These sourdough cinnamon roll cookies are thick, chewy, and loaded with cinnamon flavor. Made with brown butter for a rich, nutty base, they come together easily without a mixer, then get swirled with cinnamon sugar and finished with a classic cream cheese icing.
Begin by making the the cinnamon sugar filling. Do this by mixing the softened butter with brown sugar and cinnamon. 57 grams salted butter, softened, 100 grams brown sugar, 8 grams cinnamon
Spread a thin layer of the filling out on a piece of parchment paper. I find short and quick strokes work best when spreading it as the mixture likes to stick to the spatula.
Place the mixture in the freezer while making the cookie dough.
Brown the butter by cutting it into cubes. Add it to a light-colored pan, if you have one, so that you can easily see when the butter has browned. Heat over medium heat, stirring consistently to prevent the butter from burning. Heat for about 5-8 minutes or until the milk solids have turned a golden brown color and you can smell the nutty aroma. Remove from the pan and let it cool for a few minutes.227 grams salted butter
Once the brown butter has cooled somewhat, mix the brown butter and brown sugar in a large mixing bowl.250 grams brown sugar
Stir in the egg, sourdough discard, and vanilla extract. 1 large egg, 75 grams sourdough discard, 13 grams vanilla extract
Add the baking soda, salt and all-purpose flour until it is just incorporated. 5 grams baking soda, 3 grams salt, 350 grams all-purpose flour
Remove the cinnamon sugar filling from the freezer and bring the sides of the parchment paper together to start breaking it up into different sized pieces.
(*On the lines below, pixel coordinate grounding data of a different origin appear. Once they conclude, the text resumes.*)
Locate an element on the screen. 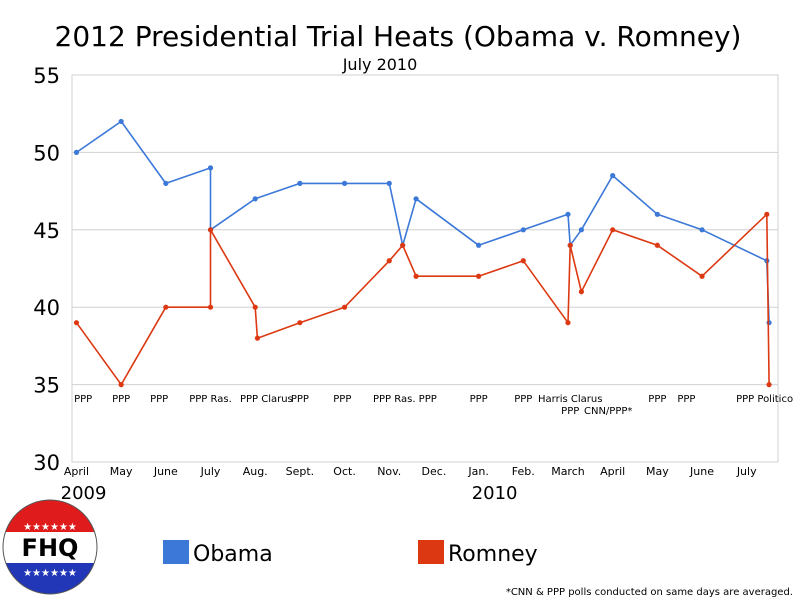 Image resolution: width=800 pixels, height=600 pixels. legend-swatch-obama is located at coordinates (176, 552).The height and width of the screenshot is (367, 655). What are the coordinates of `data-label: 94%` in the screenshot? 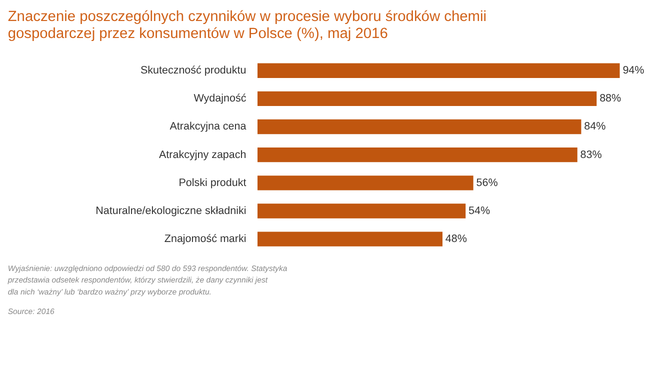 It's located at (634, 70).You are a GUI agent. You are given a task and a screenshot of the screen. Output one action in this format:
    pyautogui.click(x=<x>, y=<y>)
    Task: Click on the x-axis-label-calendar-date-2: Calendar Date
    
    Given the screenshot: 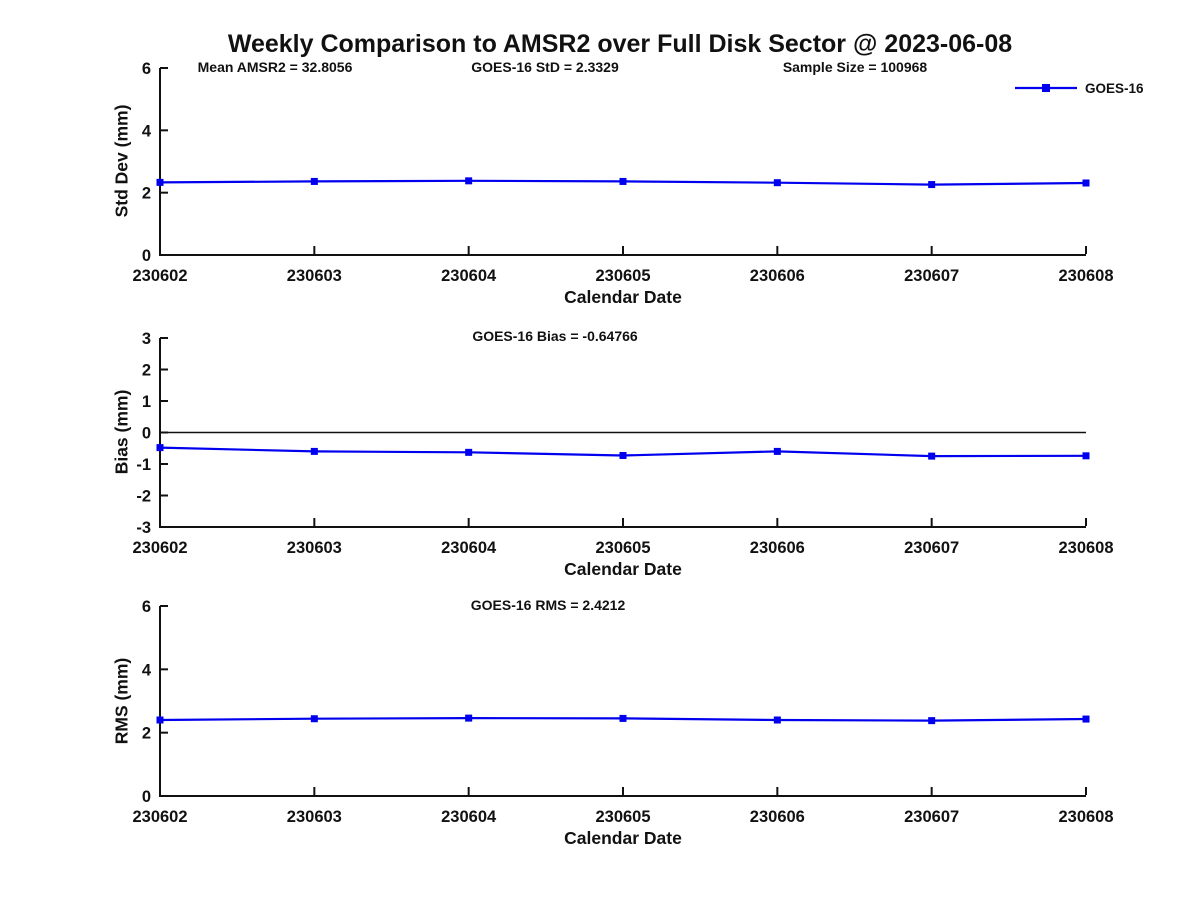 What is the action you would take?
    pyautogui.click(x=623, y=569)
    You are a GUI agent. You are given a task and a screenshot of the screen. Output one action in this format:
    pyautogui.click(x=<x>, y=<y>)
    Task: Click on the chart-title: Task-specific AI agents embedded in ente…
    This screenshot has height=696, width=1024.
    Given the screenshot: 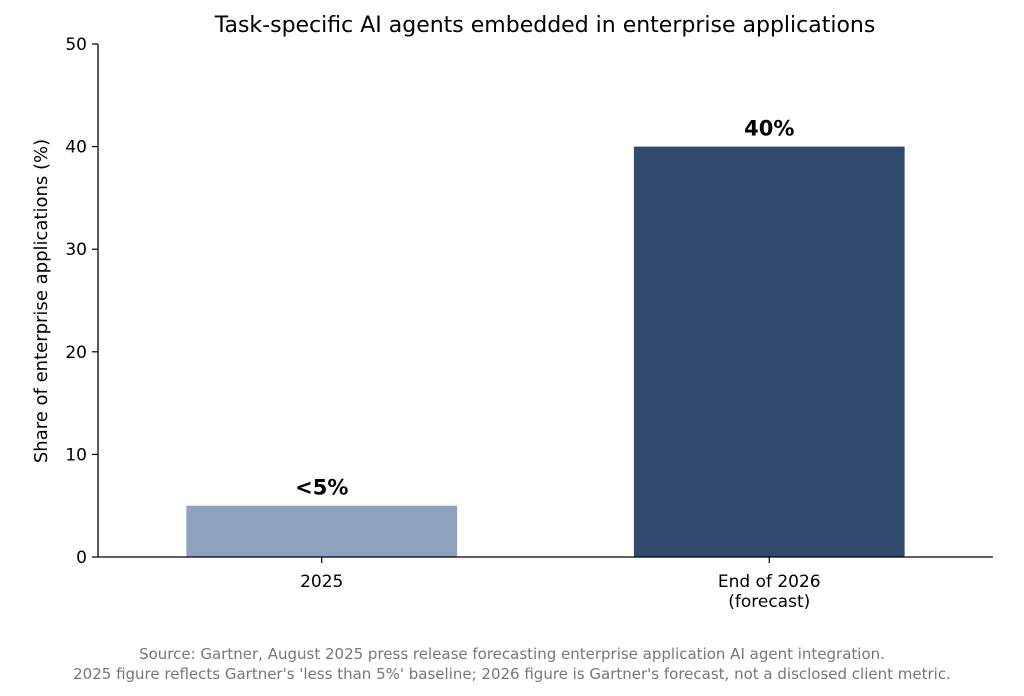 What is the action you would take?
    pyautogui.click(x=545, y=26)
    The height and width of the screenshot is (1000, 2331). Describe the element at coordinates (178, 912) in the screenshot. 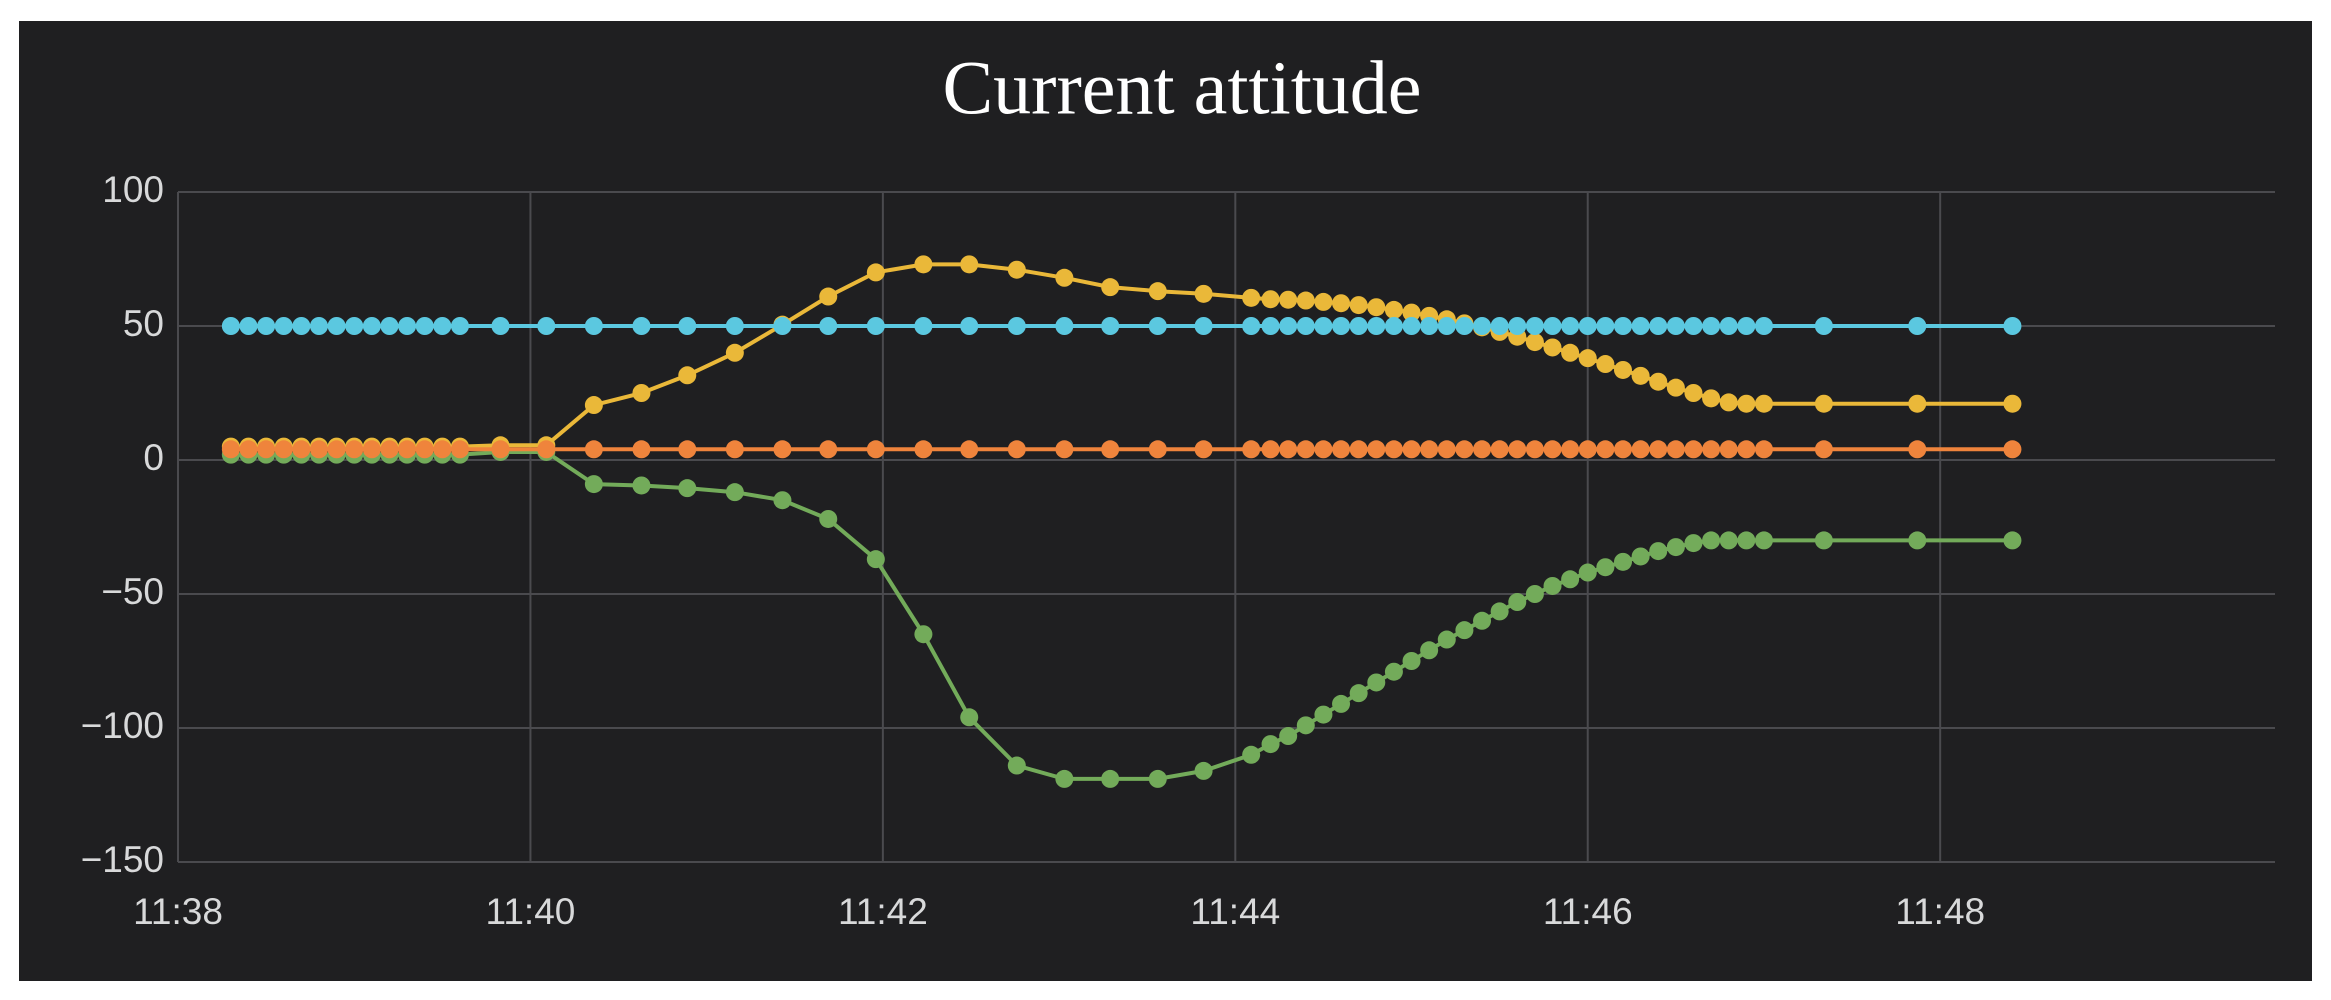

I see `x-tick-label: 11:38` at that location.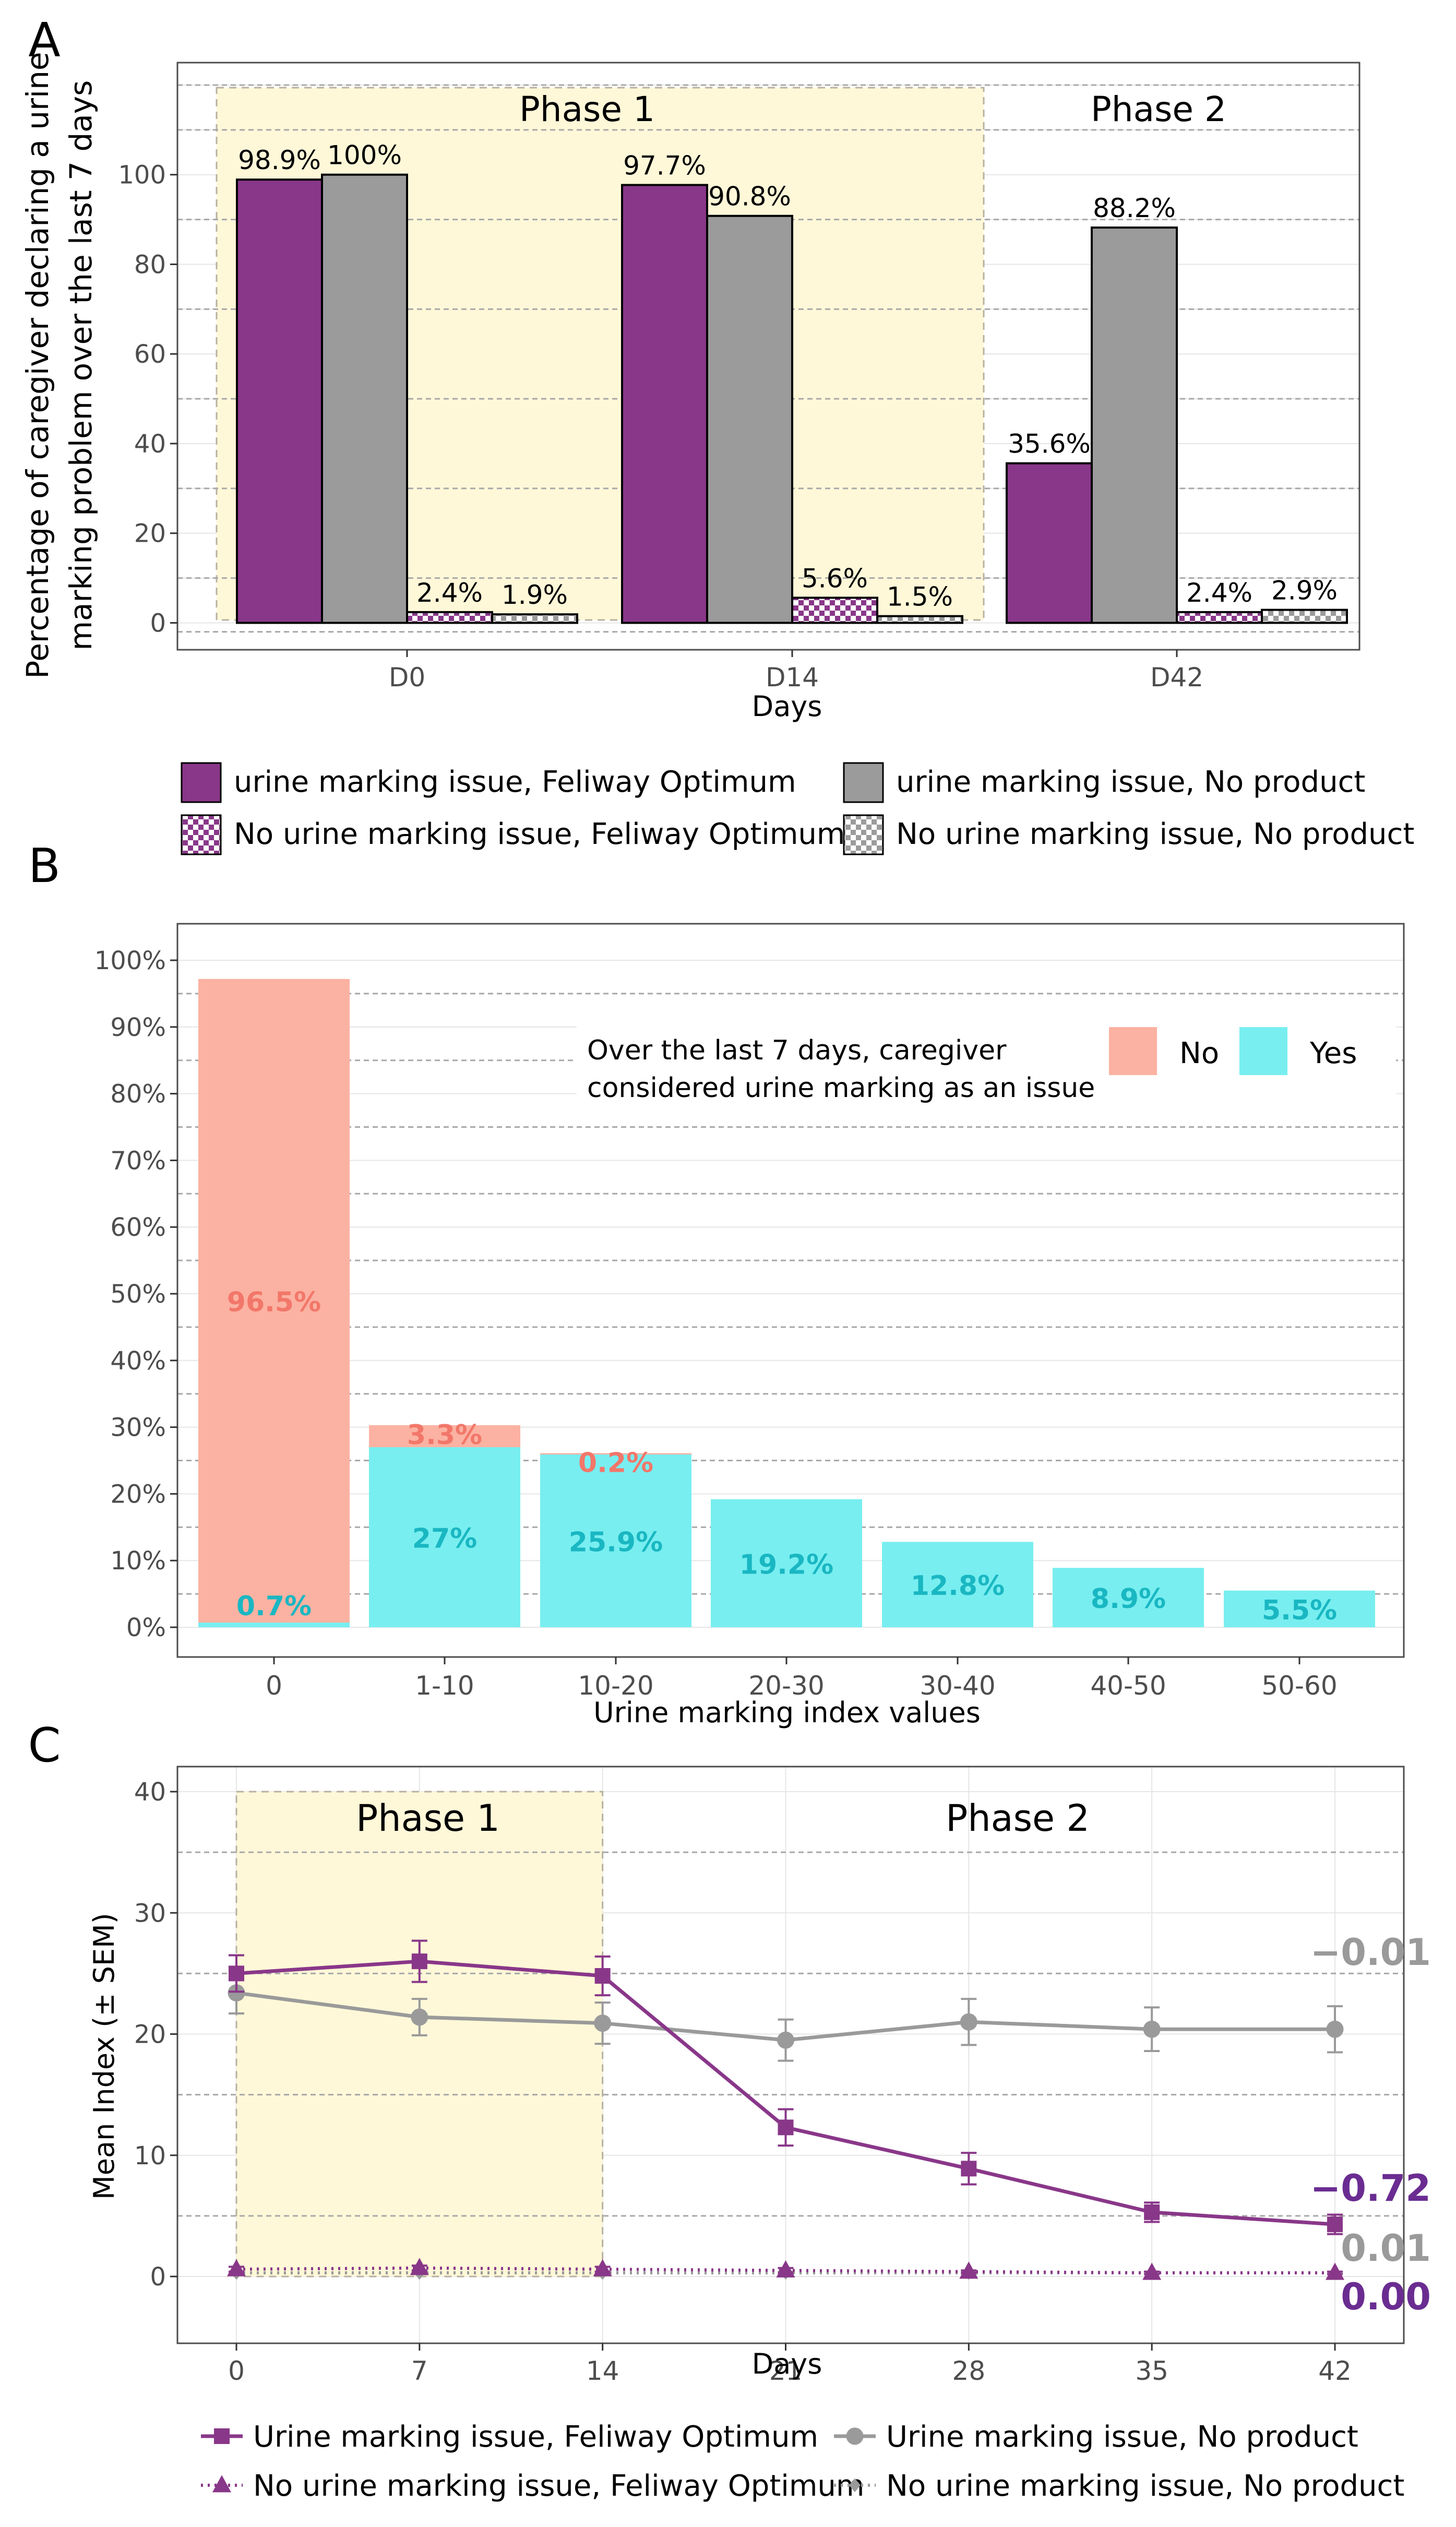 This screenshot has width=1456, height=2527. Describe the element at coordinates (104, 2056) in the screenshot. I see `y-axis-title: Mean Index (± SEM)` at that location.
If the mixture is not firm yet, return it to the freezer until it is firm and can be easily removed from the parchment paper.
Dump the cinnamon sugar pieces into the bowl and fold them into the dough until it's just incorporated; don’t overmix.
Use a 4-tablespoon cookie scoop or, if using a 2-tablespoon scoop, portion two scoops (about 60 grams total), and stack them on top of each other. Quickly roll the dough between your palms to form a tall cylinder, then place it on a lined baking sheet. You should end up with 16 cookies.
Cover the pan and put it in the fridge for at least 30 minutes or up to 3 days.
When ready to bake, preheat the oven to 350ºF and put 8 cookies on a lined baking sheet. Bake for about 14 minutes or until the edges are lightly browned and the tops have lost their sheen. Repeat with the remaining cookies.If you’re baking 2 cookie sheets at once, rotate the pans on the racks halfway through baking.
Remove the cookies from the oven and let them sit for a couple of minutes before transferring to a cooling rack.
In a small bowl, mix together the cream cheese icing and drizzle it over the cookies.28 grams cream cheese, softened, 120 grams powdered sugar, 5 grams vanilla extract, 30-45 grams milk
Notes
For perfectly round cookies every time, immediately after removing them from the oven, place a large round mason jar ring around each cookie and gently rotate it in a circular motion until it reaches your desired shape.
To get tall, thick cookies, shape the dough into a taller cylinder. This helps the cookies hold their height as they bake instead of spreading too much.
Don’t over-bake! Cookies continue to bake as they cool, so don’t over-bake these. Once they start to brown on the sides and lose the sheen on top, pull them out.
To get visible swirls of cinnamon sugar, avoid overmixing once the cinnamon sugar shards are added. Mix just until they’re evenly distributed.